Bacteriologic studies attempt to identify the specific organism causing an infection (Table 7.1). This organism may be specific to one disease, such as M. tuberculosis for TB, or it may cause a variety of infections, such as those associated with S. aureus. Antibiotic susceptibility studies then determine the responses of the specific organism to various classes and types of antibiotic drugs. An antibiotic drug that inhibits bacterial growth is the logical choice for treating the infection.
Some questions that need to be asked when searching for bacteria as the cause of a disease process include the following: (1) Are bacteria responsible for this disease? (2) Is antimicrobial therapy indicated? Most bacteria-related diseases have a febrile course. From a practical standpoint during evaluation of the febrile patient, the sooner a diagnosis can be reached and the sooner a decision can be made concerning antimicrobial therapy, the less protracted the period of recovery.

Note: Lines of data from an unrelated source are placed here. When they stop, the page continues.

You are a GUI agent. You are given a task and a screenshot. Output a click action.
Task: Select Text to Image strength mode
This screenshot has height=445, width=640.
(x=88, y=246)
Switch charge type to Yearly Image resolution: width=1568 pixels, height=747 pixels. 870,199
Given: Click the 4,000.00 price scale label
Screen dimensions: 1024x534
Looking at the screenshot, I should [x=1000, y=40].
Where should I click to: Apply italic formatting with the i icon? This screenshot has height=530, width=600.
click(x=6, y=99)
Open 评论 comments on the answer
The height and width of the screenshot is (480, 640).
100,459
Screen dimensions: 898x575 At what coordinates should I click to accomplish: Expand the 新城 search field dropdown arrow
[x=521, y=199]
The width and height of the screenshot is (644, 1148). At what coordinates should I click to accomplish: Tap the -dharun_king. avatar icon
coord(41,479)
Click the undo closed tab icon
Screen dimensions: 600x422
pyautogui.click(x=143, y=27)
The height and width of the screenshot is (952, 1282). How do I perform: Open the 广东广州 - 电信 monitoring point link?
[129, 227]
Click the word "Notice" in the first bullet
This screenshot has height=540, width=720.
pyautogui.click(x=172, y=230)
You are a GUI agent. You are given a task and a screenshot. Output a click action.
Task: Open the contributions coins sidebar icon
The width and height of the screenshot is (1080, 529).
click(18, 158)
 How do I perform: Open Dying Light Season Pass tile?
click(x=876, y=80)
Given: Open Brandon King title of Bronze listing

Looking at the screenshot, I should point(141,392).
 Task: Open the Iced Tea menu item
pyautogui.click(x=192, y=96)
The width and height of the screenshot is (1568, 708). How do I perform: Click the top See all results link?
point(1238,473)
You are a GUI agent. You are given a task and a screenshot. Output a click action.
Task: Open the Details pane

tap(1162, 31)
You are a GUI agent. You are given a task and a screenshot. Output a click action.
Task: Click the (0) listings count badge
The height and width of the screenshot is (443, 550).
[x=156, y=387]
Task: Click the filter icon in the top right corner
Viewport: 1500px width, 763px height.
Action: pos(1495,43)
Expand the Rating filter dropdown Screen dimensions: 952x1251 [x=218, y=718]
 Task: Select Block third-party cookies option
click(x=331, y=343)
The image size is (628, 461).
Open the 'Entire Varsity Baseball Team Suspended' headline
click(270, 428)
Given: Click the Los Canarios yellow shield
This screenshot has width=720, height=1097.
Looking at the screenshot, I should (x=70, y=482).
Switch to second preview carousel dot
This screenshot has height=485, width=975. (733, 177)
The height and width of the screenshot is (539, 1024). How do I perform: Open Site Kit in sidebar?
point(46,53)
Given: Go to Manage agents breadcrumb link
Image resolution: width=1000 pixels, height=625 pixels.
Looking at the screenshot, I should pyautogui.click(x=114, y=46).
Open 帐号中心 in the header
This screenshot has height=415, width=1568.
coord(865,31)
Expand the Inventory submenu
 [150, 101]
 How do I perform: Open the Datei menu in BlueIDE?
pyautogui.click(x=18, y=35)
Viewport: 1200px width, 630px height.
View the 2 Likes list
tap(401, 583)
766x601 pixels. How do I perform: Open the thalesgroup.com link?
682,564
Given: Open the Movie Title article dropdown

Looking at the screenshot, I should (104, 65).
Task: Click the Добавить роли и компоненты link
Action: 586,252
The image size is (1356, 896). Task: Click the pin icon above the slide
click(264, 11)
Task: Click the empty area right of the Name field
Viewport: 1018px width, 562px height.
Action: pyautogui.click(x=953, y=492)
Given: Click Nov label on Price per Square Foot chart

Anaerobic bacterial infections are commonly associated with localized necrotic abscesses; they may yield several different strains of bacteria. Because of this, the term polymicrobic disease is sometimes used to refer to anaerobic bacterial diseases. This view is in sharp contrast to the one organism, one disease concept that characterizes other infections, such as typhoid fever, cholera, or diphtheria. Isolation and identification of the different strains of anaerobic bacteria and susceptibility studies may be desirable so that appropriate therapy may be given.